Announced Wednesday, the moves mark an expansion in offerings for a company originally focused on providing institutions custodial services, as it continues to bet that adding more features like trading will carry crypto further into mainstream.

Merkle Data’s acquisition similarly expands Anchorage's reach, according to the blog post. Framing the data team as a complement to its new trading service, Anchorage said Merkle Data will boost its quantitative analysis and risk modeling capabilities.

The San Francisco-based startup has been building out its services for much of the past year. In October it added a governance platform for on-chain voting, months after introducing Stellar inflation and Tezos staking (called “baking”) to clients holding either crypto asset.

President Diogo Mónica sees these expansions as pivotal for the custodial firm he co-founded.
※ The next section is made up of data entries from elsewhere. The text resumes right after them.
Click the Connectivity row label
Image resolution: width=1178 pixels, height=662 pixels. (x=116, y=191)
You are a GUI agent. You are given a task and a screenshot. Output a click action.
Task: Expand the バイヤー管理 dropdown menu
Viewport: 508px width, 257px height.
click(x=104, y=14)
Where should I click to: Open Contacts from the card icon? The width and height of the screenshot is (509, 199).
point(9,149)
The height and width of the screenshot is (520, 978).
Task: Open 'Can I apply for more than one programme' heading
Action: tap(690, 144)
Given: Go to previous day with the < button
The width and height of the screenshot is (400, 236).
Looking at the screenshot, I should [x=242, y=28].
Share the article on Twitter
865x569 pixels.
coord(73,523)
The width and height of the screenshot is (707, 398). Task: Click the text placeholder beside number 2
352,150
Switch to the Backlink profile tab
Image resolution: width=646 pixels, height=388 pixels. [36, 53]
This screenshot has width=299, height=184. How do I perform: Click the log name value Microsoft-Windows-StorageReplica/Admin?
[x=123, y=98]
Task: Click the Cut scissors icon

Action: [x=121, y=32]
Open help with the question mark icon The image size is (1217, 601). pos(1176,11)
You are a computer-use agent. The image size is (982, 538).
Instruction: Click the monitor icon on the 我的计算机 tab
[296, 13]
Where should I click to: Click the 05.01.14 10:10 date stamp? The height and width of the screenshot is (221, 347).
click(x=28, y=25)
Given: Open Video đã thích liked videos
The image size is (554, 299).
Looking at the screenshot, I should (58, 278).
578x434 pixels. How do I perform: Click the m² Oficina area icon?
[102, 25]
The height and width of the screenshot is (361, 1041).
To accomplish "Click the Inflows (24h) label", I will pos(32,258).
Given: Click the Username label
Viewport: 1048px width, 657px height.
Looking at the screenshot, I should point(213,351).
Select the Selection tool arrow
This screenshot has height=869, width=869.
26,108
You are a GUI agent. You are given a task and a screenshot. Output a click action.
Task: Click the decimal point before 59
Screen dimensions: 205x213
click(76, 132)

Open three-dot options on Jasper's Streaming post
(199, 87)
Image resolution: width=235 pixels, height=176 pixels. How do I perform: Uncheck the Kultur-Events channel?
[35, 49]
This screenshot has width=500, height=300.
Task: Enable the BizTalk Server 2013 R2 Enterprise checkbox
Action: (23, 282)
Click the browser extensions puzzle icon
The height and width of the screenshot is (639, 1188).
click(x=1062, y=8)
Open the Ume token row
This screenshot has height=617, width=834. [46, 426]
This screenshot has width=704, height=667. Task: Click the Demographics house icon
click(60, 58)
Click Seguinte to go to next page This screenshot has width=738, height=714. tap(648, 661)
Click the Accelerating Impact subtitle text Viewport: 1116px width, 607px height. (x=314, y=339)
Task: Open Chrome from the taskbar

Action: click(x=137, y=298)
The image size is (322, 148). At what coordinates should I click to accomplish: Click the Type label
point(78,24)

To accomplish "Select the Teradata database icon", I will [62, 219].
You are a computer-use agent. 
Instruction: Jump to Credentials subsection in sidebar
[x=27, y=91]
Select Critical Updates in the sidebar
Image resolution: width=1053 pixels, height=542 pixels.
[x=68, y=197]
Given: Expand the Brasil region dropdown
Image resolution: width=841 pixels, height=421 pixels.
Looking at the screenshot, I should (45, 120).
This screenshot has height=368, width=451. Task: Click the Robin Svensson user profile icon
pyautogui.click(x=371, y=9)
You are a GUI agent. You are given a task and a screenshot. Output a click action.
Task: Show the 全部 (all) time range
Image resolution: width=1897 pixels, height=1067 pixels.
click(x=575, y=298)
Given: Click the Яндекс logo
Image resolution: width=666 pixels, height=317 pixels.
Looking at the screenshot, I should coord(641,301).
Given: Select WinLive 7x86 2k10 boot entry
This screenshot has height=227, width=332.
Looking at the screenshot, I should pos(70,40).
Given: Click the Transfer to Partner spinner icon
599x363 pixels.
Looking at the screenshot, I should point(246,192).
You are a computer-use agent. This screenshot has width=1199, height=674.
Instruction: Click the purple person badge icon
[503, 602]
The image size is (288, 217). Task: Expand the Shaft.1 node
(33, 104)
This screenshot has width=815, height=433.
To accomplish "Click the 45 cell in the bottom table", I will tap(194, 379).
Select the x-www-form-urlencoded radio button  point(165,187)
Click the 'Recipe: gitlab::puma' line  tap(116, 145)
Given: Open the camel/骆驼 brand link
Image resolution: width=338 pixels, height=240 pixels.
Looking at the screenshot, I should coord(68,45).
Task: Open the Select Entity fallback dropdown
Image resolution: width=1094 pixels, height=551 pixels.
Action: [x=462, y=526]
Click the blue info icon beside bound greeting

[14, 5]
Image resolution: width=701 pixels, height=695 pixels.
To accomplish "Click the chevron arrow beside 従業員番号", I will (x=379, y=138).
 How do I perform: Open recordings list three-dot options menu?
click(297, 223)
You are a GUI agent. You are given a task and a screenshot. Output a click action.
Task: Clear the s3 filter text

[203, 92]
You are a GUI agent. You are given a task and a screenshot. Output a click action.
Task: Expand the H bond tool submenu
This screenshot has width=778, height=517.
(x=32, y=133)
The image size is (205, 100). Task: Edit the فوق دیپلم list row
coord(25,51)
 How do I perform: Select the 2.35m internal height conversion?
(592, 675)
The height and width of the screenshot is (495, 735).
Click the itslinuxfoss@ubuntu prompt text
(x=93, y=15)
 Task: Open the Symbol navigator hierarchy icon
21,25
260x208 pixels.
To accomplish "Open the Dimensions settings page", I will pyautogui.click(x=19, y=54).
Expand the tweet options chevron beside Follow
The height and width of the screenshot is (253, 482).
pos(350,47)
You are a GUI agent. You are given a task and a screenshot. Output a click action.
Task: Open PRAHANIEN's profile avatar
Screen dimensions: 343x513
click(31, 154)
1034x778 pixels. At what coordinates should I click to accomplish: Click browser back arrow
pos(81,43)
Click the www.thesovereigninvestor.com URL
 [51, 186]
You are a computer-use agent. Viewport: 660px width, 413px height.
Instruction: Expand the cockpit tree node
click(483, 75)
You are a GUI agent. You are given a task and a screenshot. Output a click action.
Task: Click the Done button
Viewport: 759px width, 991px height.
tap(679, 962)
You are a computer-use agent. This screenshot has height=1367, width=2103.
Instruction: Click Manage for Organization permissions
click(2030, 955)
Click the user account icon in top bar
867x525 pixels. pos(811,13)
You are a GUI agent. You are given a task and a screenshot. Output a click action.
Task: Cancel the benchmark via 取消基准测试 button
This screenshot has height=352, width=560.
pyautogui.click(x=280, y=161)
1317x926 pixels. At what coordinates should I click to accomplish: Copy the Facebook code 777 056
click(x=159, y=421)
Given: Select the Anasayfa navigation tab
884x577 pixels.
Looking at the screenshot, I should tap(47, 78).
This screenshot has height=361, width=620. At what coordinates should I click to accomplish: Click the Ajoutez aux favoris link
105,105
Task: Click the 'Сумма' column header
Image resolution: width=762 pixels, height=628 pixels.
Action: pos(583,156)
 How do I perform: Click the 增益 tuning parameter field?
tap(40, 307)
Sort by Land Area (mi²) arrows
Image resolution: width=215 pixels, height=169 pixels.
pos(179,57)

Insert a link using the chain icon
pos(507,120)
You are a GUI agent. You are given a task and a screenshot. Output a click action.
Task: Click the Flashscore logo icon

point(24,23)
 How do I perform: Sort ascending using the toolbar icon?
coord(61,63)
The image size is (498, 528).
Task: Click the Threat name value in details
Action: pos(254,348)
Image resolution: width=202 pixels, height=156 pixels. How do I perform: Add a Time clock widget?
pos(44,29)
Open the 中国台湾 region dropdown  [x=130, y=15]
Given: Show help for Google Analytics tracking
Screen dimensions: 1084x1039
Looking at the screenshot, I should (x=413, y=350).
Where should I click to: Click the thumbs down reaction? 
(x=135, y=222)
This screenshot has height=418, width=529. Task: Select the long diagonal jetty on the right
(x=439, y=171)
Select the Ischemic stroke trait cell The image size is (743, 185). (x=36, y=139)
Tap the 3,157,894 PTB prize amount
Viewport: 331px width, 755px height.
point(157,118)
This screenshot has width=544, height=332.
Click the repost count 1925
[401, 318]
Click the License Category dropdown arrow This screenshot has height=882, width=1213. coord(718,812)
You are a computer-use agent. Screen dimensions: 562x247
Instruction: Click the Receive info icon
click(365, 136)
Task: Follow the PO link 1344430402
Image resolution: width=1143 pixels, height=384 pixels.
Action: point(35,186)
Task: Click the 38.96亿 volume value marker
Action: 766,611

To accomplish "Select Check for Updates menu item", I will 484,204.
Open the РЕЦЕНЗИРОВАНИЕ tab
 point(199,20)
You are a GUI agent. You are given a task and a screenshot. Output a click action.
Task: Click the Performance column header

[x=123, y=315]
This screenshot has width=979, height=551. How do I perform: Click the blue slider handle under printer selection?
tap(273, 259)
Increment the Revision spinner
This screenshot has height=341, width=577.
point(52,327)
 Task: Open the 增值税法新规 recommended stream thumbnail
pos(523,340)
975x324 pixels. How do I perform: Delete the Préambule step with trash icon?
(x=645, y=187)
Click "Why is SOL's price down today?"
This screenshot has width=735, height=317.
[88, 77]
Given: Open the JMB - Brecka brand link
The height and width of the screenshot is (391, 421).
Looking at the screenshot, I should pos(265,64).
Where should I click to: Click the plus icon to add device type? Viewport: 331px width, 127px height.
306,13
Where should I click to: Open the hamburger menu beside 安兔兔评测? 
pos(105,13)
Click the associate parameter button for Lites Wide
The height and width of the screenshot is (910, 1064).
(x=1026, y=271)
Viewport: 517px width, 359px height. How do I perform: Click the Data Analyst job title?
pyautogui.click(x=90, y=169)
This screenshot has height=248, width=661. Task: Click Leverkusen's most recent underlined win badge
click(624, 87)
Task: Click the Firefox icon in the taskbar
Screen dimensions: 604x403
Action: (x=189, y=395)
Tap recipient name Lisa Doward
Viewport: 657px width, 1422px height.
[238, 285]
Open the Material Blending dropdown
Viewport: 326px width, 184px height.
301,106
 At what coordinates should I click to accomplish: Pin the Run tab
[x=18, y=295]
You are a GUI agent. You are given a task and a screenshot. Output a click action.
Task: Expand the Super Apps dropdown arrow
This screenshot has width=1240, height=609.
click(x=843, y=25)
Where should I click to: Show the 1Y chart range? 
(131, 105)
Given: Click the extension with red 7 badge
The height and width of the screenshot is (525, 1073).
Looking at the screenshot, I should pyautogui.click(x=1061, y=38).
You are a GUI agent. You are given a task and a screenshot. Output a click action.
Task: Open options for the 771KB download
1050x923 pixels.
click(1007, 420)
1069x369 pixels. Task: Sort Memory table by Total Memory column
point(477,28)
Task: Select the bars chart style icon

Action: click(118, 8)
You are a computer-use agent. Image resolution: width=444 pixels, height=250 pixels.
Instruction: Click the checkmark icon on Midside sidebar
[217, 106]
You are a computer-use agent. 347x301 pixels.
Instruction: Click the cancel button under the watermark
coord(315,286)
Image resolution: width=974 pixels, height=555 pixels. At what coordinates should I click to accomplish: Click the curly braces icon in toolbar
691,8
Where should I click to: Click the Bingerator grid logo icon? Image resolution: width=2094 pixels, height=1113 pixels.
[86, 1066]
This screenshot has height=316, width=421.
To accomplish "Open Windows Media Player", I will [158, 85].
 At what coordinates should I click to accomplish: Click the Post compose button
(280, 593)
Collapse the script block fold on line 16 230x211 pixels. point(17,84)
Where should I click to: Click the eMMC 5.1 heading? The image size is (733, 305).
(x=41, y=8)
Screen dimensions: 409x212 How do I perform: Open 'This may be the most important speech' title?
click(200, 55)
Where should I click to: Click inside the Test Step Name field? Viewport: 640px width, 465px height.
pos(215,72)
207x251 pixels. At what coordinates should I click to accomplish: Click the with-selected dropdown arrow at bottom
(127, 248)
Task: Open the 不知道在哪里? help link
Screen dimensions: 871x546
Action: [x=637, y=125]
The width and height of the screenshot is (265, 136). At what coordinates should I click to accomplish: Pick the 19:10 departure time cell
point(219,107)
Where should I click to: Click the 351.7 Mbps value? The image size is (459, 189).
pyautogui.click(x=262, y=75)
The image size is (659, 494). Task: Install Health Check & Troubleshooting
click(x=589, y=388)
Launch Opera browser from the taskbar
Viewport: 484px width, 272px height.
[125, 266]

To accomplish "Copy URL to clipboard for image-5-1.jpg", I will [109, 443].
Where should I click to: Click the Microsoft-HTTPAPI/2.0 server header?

In an opinion piece written for CoinDesk’s Year in Review series, he said, “whatever investors want to do with their assets – buy and hold, exit a major position, actively trade, participate in staking and governance – the custodian will be involved.”

It is also a response to client expectations, said Nathan McCauley, Anchorage CEO.

“This is part of a growing trend," he said in a statement sent to CoinDesk. "Our clients have been asking us to provide brokerage from day one, because they're typically part of the same workflow. Clients buy assets and then deposit them into custody, or withdraw assets from custody in order to sell them. When one provider can do both, it simplifies things for clients significantly."

The trading service features from slight differences when compared to the “majority” of over-the-counter desks operating today, Anchorage claims. Its platform uses a fee-based model instead of the prevalent principal structure.

Principal model trading allows brokerages to profit off the spread between an asset’s quote and spot price. Fee-based trading, on the other hand, makes money by commission. Anchorage said this is a more transparent way of doing business.